[Records for locating described items]

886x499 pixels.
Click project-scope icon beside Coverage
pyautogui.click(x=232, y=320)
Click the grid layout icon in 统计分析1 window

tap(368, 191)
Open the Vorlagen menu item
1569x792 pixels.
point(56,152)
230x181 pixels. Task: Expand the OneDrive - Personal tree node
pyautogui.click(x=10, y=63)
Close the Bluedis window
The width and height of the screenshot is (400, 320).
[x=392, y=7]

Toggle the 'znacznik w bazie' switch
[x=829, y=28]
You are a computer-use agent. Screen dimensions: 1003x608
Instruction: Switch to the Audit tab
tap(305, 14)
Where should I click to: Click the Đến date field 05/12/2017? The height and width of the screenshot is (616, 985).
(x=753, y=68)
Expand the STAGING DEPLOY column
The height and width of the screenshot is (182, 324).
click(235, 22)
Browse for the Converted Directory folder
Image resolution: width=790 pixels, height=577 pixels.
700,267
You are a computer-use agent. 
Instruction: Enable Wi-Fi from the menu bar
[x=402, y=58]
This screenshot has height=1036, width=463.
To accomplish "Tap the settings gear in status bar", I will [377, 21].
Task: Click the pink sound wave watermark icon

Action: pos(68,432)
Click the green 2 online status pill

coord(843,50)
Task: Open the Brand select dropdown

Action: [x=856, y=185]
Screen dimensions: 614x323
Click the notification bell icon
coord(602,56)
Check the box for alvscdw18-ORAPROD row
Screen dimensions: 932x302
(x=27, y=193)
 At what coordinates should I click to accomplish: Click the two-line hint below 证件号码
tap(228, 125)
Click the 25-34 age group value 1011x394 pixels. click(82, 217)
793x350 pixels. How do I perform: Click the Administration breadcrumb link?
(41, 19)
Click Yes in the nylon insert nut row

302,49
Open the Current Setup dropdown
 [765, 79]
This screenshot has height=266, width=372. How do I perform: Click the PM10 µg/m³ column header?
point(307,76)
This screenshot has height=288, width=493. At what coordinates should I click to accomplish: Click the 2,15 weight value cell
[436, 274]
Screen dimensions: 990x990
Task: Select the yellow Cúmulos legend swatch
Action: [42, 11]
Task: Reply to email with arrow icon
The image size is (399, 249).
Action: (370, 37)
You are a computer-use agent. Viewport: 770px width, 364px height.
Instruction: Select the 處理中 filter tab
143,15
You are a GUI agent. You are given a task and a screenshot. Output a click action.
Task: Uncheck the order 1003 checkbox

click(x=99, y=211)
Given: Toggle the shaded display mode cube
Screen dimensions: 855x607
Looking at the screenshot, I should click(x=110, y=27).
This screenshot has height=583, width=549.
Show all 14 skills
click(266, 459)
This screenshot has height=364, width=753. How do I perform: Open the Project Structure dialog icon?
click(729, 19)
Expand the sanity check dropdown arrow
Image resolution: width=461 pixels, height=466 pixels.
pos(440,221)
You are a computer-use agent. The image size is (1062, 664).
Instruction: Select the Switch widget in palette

== WHAT IS EXPECTED ==
Write out the lines of the listing above exactly as they appear, starting with the line containing "Click the 25-34" and going on through the end of the listing.

== TASK SOLUTION ==
Click the 25-34 age group value 1011x394 pixels. click(82, 217)
793x350 pixels. How do I perform: Click the Administration breadcrumb link?
(41, 19)
Click Yes in the nylon insert nut row

302,49
Open the Current Setup dropdown
 [765, 79]
This screenshot has height=266, width=372. How do I perform: Click the PM10 µg/m³ column header?
point(307,76)
This screenshot has height=288, width=493. At what coordinates should I click to accomplish: Click the 2,15 weight value cell
[436, 274]
Screen dimensions: 990x990
Task: Select the yellow Cúmulos legend swatch
Action: [42, 11]
Task: Reply to email with arrow icon
The image size is (399, 249).
Action: (370, 37)
You are a computer-use agent. Viewport: 770px width, 364px height.
Instruction: Select the 處理中 filter tab
143,15
You are a GUI agent. You are given a task and a screenshot. Output a click action.
Task: Uncheck the order 1003 checkbox

click(x=99, y=211)
Given: Toggle the shaded display mode cube
Screen dimensions: 855x607
Looking at the screenshot, I should click(x=110, y=27).
This screenshot has height=583, width=549.
Show all 14 skills
click(266, 459)
This screenshot has height=364, width=753. How do I perform: Open the Project Structure dialog icon?
click(729, 19)
Expand the sanity check dropdown arrow
Image resolution: width=461 pixels, height=466 pixels.
pos(440,221)
You are a computer-use agent. The image size is (1062, 664).
Instruction: Select the Switch widget in palette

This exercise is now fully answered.